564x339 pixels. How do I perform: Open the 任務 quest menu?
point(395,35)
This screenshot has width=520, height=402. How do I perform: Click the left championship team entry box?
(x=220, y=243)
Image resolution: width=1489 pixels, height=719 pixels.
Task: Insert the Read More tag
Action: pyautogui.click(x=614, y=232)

- Aim of the exercise -
Precisely reproduce all the entries shown above.

- Exercise answer -
564x339 pixels. How do I perform: Open the 任務 quest menu?
point(395,35)
This screenshot has width=520, height=402. How do I perform: Click the left championship team entry box?
(x=220, y=243)
Image resolution: width=1489 pixels, height=719 pixels.
Task: Insert the Read More tag
Action: pyautogui.click(x=614, y=232)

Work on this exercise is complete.